**Activity:** The expected response is the entire set of entries, copied exactly.

**Given records:**
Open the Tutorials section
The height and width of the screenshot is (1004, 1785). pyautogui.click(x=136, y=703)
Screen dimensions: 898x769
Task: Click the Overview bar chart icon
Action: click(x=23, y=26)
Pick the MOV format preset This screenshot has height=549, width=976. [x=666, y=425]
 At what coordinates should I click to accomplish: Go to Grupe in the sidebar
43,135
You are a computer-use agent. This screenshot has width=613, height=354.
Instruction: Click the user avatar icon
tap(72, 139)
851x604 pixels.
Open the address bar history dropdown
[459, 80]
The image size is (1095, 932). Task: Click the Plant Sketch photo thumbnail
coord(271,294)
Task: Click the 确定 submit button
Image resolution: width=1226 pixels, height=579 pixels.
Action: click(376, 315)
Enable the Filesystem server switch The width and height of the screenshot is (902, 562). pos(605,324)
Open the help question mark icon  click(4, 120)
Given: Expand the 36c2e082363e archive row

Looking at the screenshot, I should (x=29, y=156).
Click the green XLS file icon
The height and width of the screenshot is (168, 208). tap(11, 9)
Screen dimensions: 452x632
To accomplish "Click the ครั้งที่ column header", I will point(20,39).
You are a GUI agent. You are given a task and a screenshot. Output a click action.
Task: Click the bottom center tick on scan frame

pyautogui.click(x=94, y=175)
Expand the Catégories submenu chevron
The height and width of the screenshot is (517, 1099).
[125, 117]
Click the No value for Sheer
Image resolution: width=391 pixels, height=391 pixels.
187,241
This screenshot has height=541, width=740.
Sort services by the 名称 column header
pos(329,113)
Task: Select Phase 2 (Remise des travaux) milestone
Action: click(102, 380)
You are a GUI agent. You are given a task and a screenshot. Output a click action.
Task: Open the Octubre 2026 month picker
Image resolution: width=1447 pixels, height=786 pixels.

**Worked solution:**
Open the Tutorials section
The height and width of the screenshot is (1004, 1785). pyautogui.click(x=136, y=703)
Screen dimensions: 898x769
Task: Click the Overview bar chart icon
Action: click(x=23, y=26)
Pick the MOV format preset This screenshot has height=549, width=976. [x=666, y=425]
 At what coordinates should I click to accomplish: Go to Grupe in the sidebar
43,135
You are a computer-use agent. This screenshot has width=613, height=354.
Instruction: Click the user avatar icon
tap(72, 139)
851x604 pixels.
Open the address bar history dropdown
[459, 80]
The image size is (1095, 932). Task: Click the Plant Sketch photo thumbnail
coord(271,294)
Task: Click the 确定 submit button
Image resolution: width=1226 pixels, height=579 pixels.
Action: click(376, 315)
Enable the Filesystem server switch The width and height of the screenshot is (902, 562). pos(605,324)
Open the help question mark icon  click(4, 120)
Given: Expand the 36c2e082363e archive row

Looking at the screenshot, I should (x=29, y=156).
Click the green XLS file icon
The height and width of the screenshot is (168, 208). tap(11, 9)
Screen dimensions: 452x632
To accomplish "Click the ครั้งที่ column header", I will point(20,39).
You are a GUI agent. You are given a task and a screenshot. Output a click action.
Task: Click the bottom center tick on scan frame

pyautogui.click(x=94, y=175)
Expand the Catégories submenu chevron
The height and width of the screenshot is (517, 1099).
[125, 117]
Click the No value for Sheer
Image resolution: width=391 pixels, height=391 pixels.
187,241
This screenshot has height=541, width=740.
Sort services by the 名称 column header
pos(329,113)
Task: Select Phase 2 (Remise des travaux) milestone
Action: click(102, 380)
You are a GUI agent. You are given a task and a screenshot. Output a click action.
Task: Open the Octubre 2026 month picker
Image resolution: width=1447 pixels, height=786 pixels.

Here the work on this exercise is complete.